Il maestro couturier Alessandro Siri ci presenta un’acconciatura ispirata a una sua illustre concittadina, Kinzica, che nel 1004 salvò Pisa

Alessandro Siri, maestro couturier, firma nel suo salone una reinterpretazione contemporanea di un’eroina di epoca medievale della sua città, Pisa.

L’acconciatura nasce come una reinterpretazione contemporanea della figura di Kinzica de’ Sismondi, reinterpretata come simbolo contemporaneo di forza e identità femminile.

L’obiettivo non è stato ricreare un’acconciatura storica in senso filologico, ma trasformare il suo significato in una forma attuale, mantenendone intatta l’anima.

Il lavoro prende avvio da una preparazione in frisè, utilizzata non come semplice effetto estetico, ma come vera e propria base strutturale. Il frisè ha permesso di aumentare il volume naturale del capello, creare materia e sostegno interno e rendere l’acconciatura stabile e resistente, senza ricorrere a supporti artificiali. Il capello diventa così materia viva, da modellare e scolpire.

La struttura dell’acconciatura si sviluppa in verticale, soprattutto nella parte posteriore, dove è stato utilizzato un fil di ferro tecnico, con funzione di supporto e guida. Questo elemento ha consentito di bloccare e sostenere i volumi, mantenendo una silhouette compatta e controllata, quasi architettonica. La forma richiama volutamente l’idea di un’armatura morbida: solida, ma femminile.
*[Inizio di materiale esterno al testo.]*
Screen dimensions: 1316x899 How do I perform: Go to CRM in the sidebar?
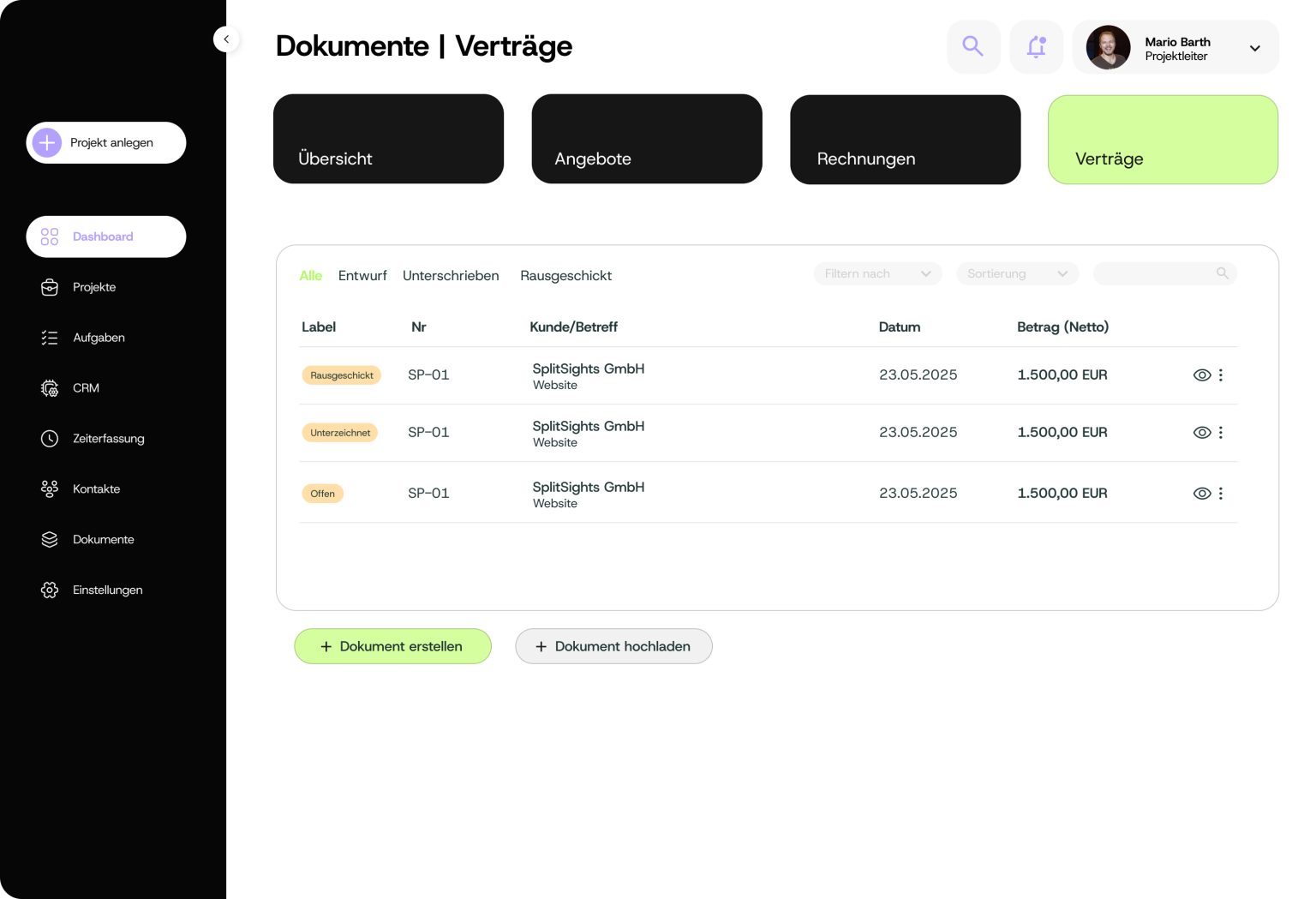click(x=86, y=388)
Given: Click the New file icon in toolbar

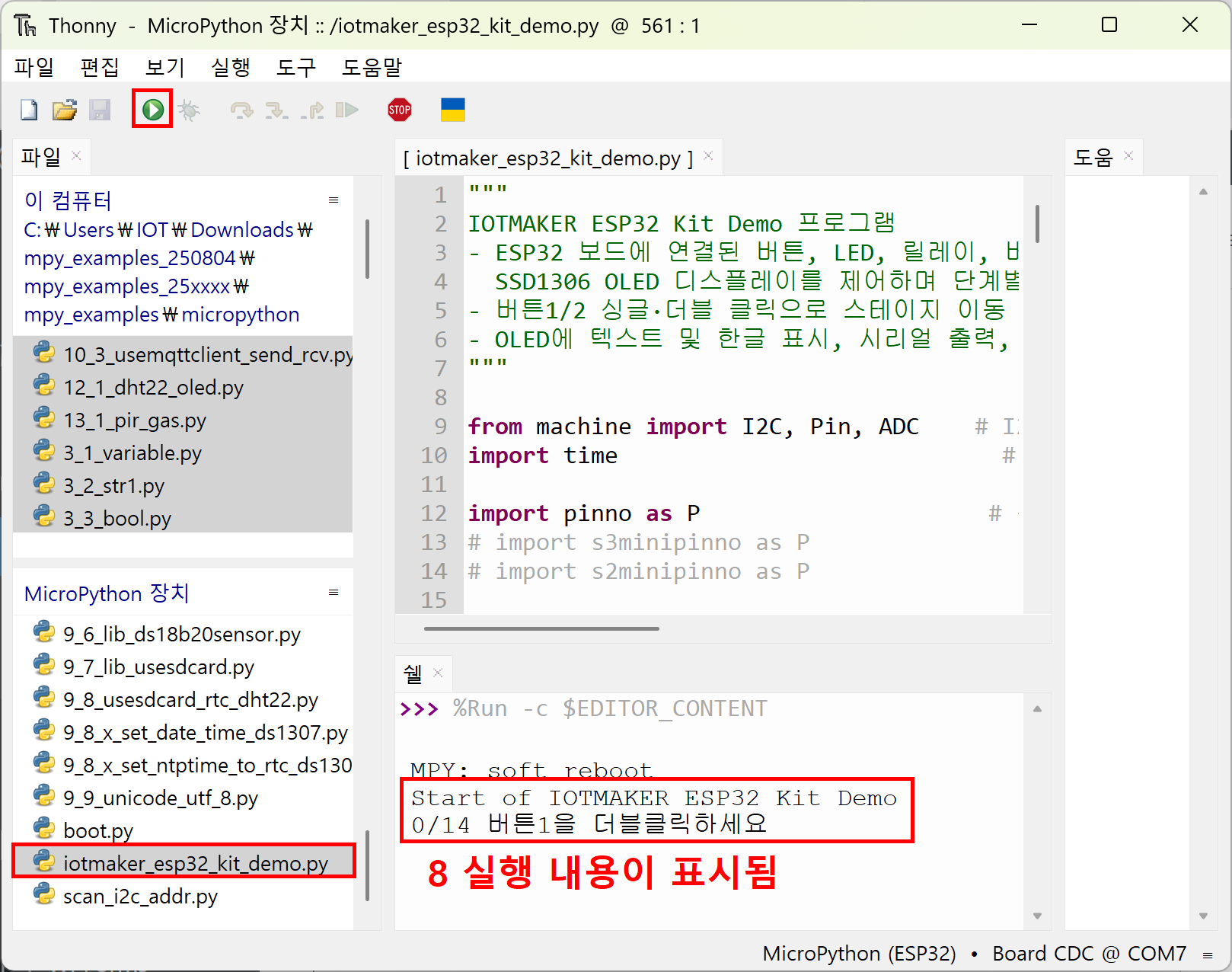Looking at the screenshot, I should tap(29, 110).
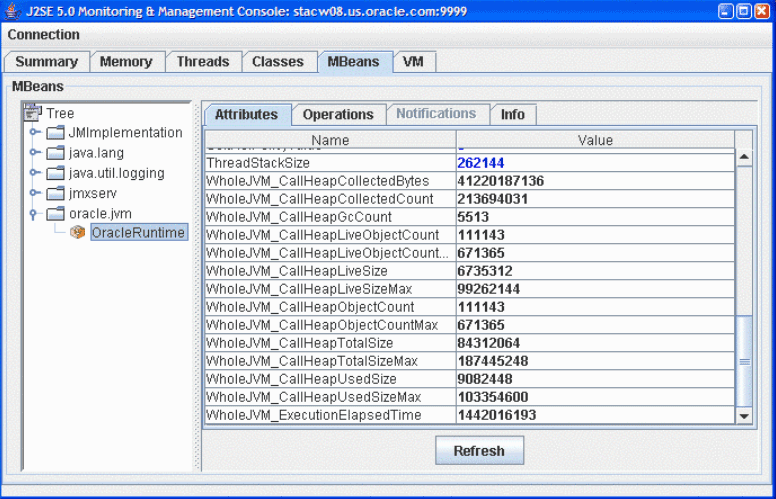Screen dimensions: 776x499
Task: Collapse the oracle.jvm tree node
Action: (35, 213)
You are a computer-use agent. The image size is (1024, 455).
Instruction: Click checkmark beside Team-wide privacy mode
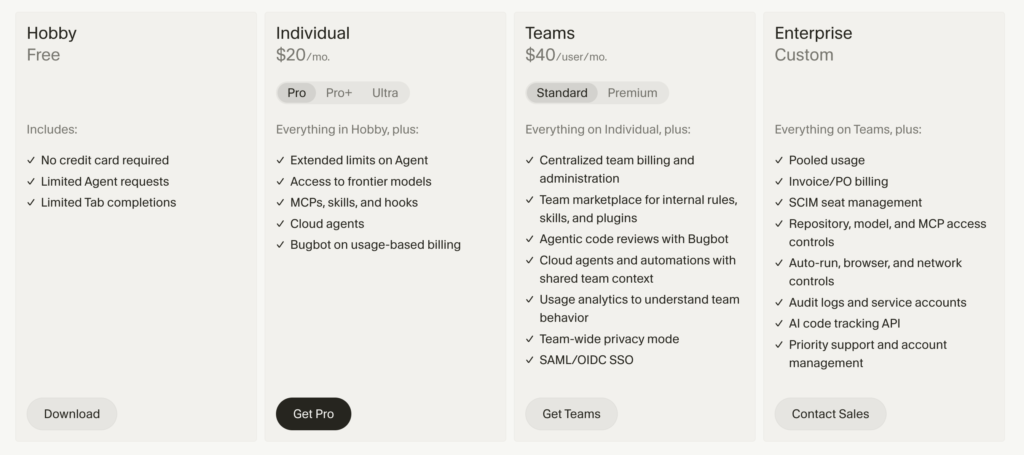point(530,339)
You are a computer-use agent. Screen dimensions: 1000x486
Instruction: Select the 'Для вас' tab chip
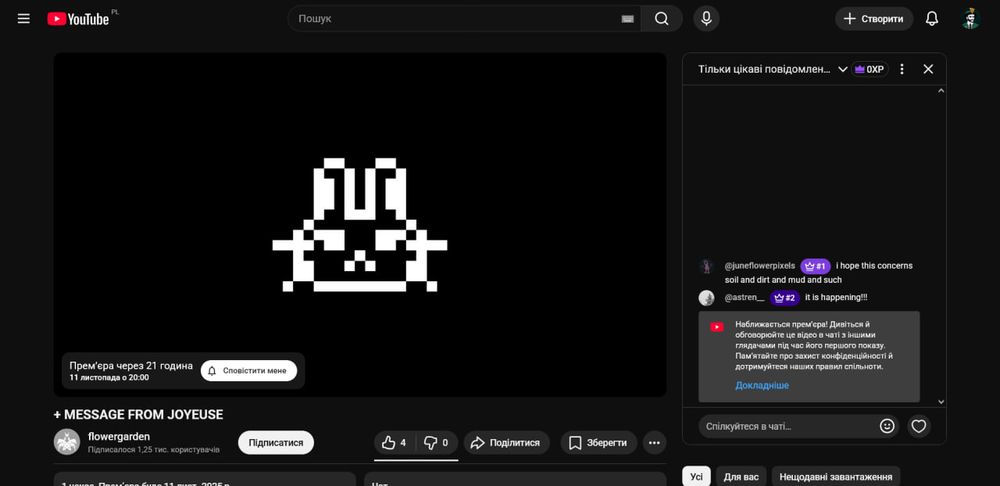pos(741,477)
Una scelta etica tra autenticità e architettura del capello

Elemento centrale del progetto è la scelta consapevole di non utilizzare posticci, extension o aggiunte. Tutto ciò che compone l’acconciatura nasce esclusivamente dal capello della modella, lavorato, compresso, intrecciato e guidato. Una scelta etica e artistica che restituisce autenticità al lavoro e lo rende coerente con il valore storico della figura di riferimento.

All’interno della struttura sono state inserite trecce, elemento dal forte valore simbolico nell’epoca medievale. Tra il 900 e il 1000 dopo Cristo, le trecce rappresentavano ordine, disciplina e controllo dell’energia femminile. Intrecciare i capelli significava raccogliere la forza vitale, proteggerla e canalizzarla, evitando la dispersione. Nelle nobildonne, inoltre, le trecce erano segno di rango, appartenenza e rigore morale.

In questa reinterpretazione, le trecce diventano parte integrante della struttura: non decorazione, ma protezione, memoria e identità. L’intreccio prende forma come una vera architettura del capello.

Raccontano una femminilità consapevole, vigile, pronta all’azione, proprio come Kinzica, che secondo la leggenda seppe riconoscere il pericolo e dare l’allarme salvando la città.

Il risultato finale è un’acconciatura che unisce tecnica contemporanea e simbologia antica, trasformando il capello in linguaggio, materia e racconto. Un omaggio a una donna che ha fatto la storia, tradotto oggi in una forma forte, verticale e profondamente incarnata. «Quando lavoro sui capelli, penso sempre alla storia che possono raccontare» conclude Siri.